蔦屋書店・神崎のオススメ『あした死ぬ幸福の王子ーストーリーで学ぶ「ハイデガー哲学」』飲茶/ダイヤモンド社
 
 
「残念ながら王子、あなたは明日死にます」
「その『死ぬかもしれない明日』は、少なくとも『一ヵ月以内』に必ずやってくるでしょう」
 
私たちはいつかは死ぬと知っています。けれど未来を描くときに、ほとんどの人は「死」を考えていないはずです。王子オスカーも突然の余命宣告にうろたえます。王子の脳裏に浮かんだのは未来永劫に続く「無」、自分の人生は無意味だという思いが溢れてきます。家臣に促されるまま狩りに出かけますが、王家の領内に入り込んでいた貧しい女の顔を感情のままに蹴り上げてしまいます。しかし虚しさは募るばかり。オスカーは森の奥に湖を見つけると、死の苦しみから逃れるために一歩、また一歩と前へ進んでいきます。その様子を見ていた釣り竿を持った老人が声をかけます。「俺はもうすぐ死ぬんだ。ほっといてくれ」と荒ぶるオスカーに老人はこう言うのです。
 
「自分の死期を知らされるなんて、おまえはとてつもなく幸福なやつだな」
 
哲学者と名乗る老人は、死に怯え悩むオスカーにハイデガーの哲学について語ります。
根源的な哲学のテーマとした『存在とは何か?」を考えるために『人間とは何か?』を問いかけ、『人間とは何か?』を考えるために『死とは何か?』を問いかけたというハイデガー。オスカーは学びながら少しずつ自分の過去と向き合い、現在と向き合い、未来、死と向き合い始めます。ある日、老人の服を着て街に出たオスカーは彼が顔を蹴り上げた女性を探します。彼女、ヒルダは目が見えず、体も弱り、もはや手の施しようがない状態でした。ヒルダの元に通い、彼女と過ごす時間に安らぎを感じていたオスカーでしたが、ヒルダは「死にたくない、怖い」と彼の腕の中で息を引き取ります。死への向き合い方を学んできたはずのオスカーでしたが、ヒルダに何も伝えられず、自身もヒルダの死を受け入れることができませんでした。国を去るという老人は無力さにうなだれるオスカーに次の言葉を残します。
 
『人生は終わるまで終わらない』
 
しばらくしてオスカーは像となり、街のどこからでも見える巨大な高い柱の上に据え置かれました。

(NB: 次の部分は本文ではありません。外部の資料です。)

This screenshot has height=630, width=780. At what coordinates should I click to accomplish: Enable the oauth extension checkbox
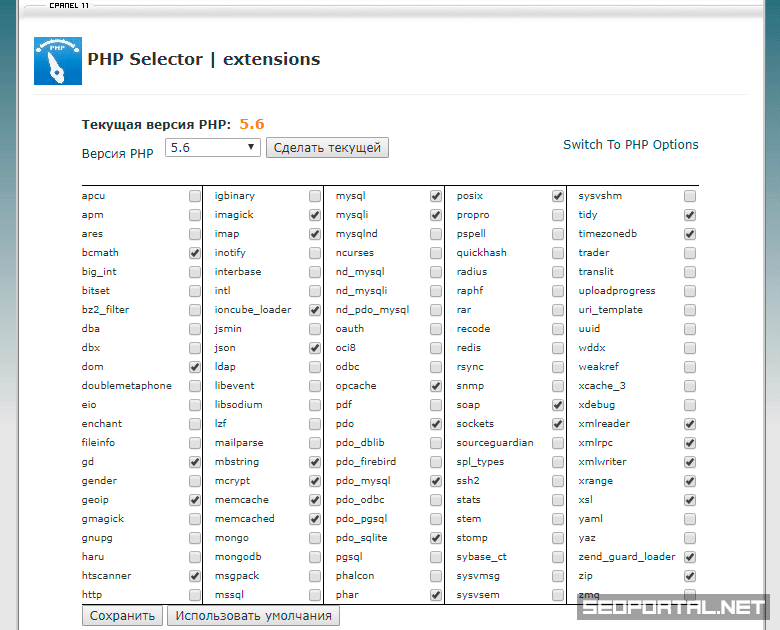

「あれっ」と思われ方もいるでしょう。本のタイトルから気づかれた方もいるかもしれません。そうオスカー・ワイルドの『幸福な王子』の物語です。王子とツバメは本当に幸福だったのか。それは読者の判断に委ねられます。
本書は哲学に分類されています。飲茶氏による平易な解説のハイデガー哲学を学びながら、過去、現在、そして未来を生きる自分という存在と向き合う。そんなきっかけをくれる一冊です。